President Trump’s plan to privatize Fannie Mae and Freddie Mac is sending shockwaves through the housing market as homeowners wonder if they’re about to get slapped with higher mortgage costs in the name of government budget cuts.
At a Glance
- Trump announced he’s giving “very serious consideration” to privatizing mortgage giants Fannie Mae and Freddie Mac after 16 years of government control
- The potential privatization could generate over $250 billion for the government while removing $8 trillion in liabilities
- Economists warn this move could increase mortgage costs by $1,800-$2,800 annually for new borrowers
- Shares of both companies surged over 40% following Trump’s announcement
- Any privatization attempt would likely not happen until late 2026 or 2027 pending extensive studies
Trump’s Bold Privatization Proposal
President Trump dropped a bombshell on his Truth Social platform, announcing he’s considering taking mortgage giants Fannie Mae and Freddie Mac public after more than 15 years under government control. These entities, which support about 70% of U.S. mortgages, were seized during the 2008 financial crisis to prevent complete housing market collapse. Trump believes the timing is right, noting that both companies are “doing very well, throwing off a lot of CASH.” The proposal aligns with long-standing Republican goals to end government conservatorship of these mortgage behemoths.
Trump indicated he would consult with key cabinet members including Treasury Secretary Scott Bessent, Commerce Secretary Howard Lutnick, and Federal Housing Finance Agency Director William Pulte before making a final decision. This isn’t Trump’s first attempt at privatizing these entities – he tried unsuccessfully during his first term in 2019. However, with Republican control of Congress and his cabinet stacked with business-minded allies, the conditions appear more favorable for such a significant economic policy shift.
Financial Windfall vs. Housing Affordability
The potential privatization represents a massive financial opportunity for the federal government, potentially generating over $250 billion in revenue while removing approximately $8 trillion in liabilities from government books. This infusion of cash could help fund Trump’s planned tax cuts and other legislative priorities without dramatically increasing the federal deficit. Market reaction was immediate and enthusiastic – shares in both Fannie Mae and Freddie Mac surged by over 40% following Trump’s announcement.
“I am giving very serious consideration to bringing Fannie Mae and Freddie Mac public,” Trump wrote on Truth Social. “I will be speaking with Treasury Secretary Scott Bessent, Secretary of Commerce Howard Lutnick, and the Director of the Federal Housing Finance Agency, William Pulte, among others, and will be making a decision in the near future.”
However, economists and housing experts warn this financial windfall could come at a significant cost to ordinary Americans.
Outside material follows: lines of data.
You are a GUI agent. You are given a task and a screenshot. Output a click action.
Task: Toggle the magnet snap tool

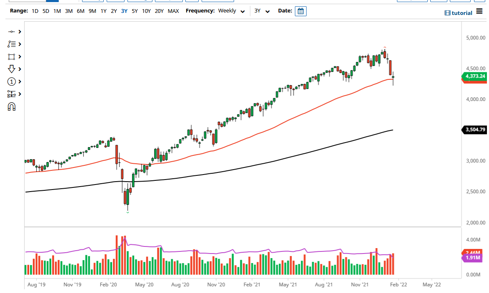point(11,106)
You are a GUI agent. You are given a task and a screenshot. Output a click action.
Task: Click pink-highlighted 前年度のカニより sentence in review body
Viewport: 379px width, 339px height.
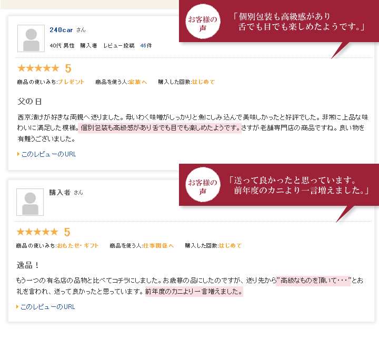point(194,292)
Moody’s Analytics estimates privatization could increase mortgage costs for new borrowers by $1,800 to $2,800 annually. This is because private investors would demand higher returns than the government currently does, potentially disrupting the mortgage market and exacerbating the ongoing housing affordability crisis that’s already pricing millions of Americans out of homeownership.
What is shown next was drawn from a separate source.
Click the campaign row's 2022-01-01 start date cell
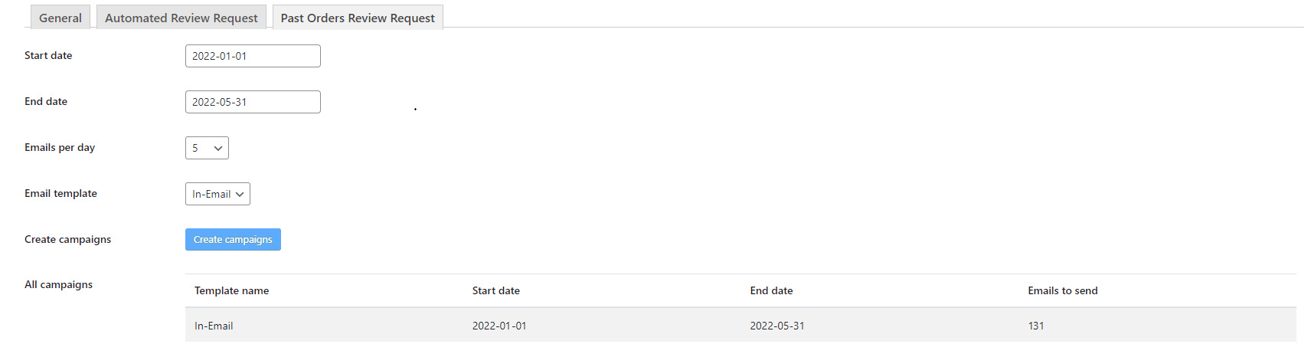 pyautogui.click(x=499, y=326)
Complex Implementation Challenges
Despite Trump’s enthusiasm, experts caution that any privatization effort would require extensive study and careful implementation. Treasury Secretary Scott Bessent has already identified a critical concern, stating, “The priority for a Fannie and Freddie release, the most important metric that I’m looking at, is any study or hint that mortgage rates would go up.” This acknowledgment suggests the administration recognizes the political danger of a policy that could raise housing costs for voters, particularly as Americans continue to struggle with inflation’s lingering effects.
“I think it’s very likely because they need the money,” said Chris Whalen, an investment banker and former Federal Reserve economist, referring to the administration’s motivation for pushing the privatization forward.
William Pulte, who leads the Federal Housing Finance Agency currently overseeing Fannie and Freddie, has emphasized the need for “significant study” before any privatization moves forward. Analysts project that even with favorable political conditions, actual privatization attempts would likely not happen until late 2026 or early 2027. The complexity of unwinding government involvement in entities that guarantee most U.S. mortgages requires deliberate planning to avoid market disruption.
Historical Context and Market Implications
Fannie Mae and Freddie Mac play a crucial role in America’s housing ecosystem by purchasing mortgages from lenders and repackaging them for investors. This system allows banks to make more loans and keeps mortgage rates lower than they would otherwise be. Before the 2008 financial crisis, these entities operated as private companies with implicit government backing. When the housing market collapsed, the government stepped in with a $190 billion bailout and placed them under conservatorship to stabilize the mortgage market.
The potential privatization raises fundamental questions about the government’s role in housing policy. While free-market advocates argue that private companies can operate more efficiently without government interference, others point to the 2008 crisis as evidence that some government oversight is necessary to prevent excessive risk-taking. The balancing act between generating government revenue and maintaining affordable housing access presents one of the most significant economic policy challenges for the Trump administration.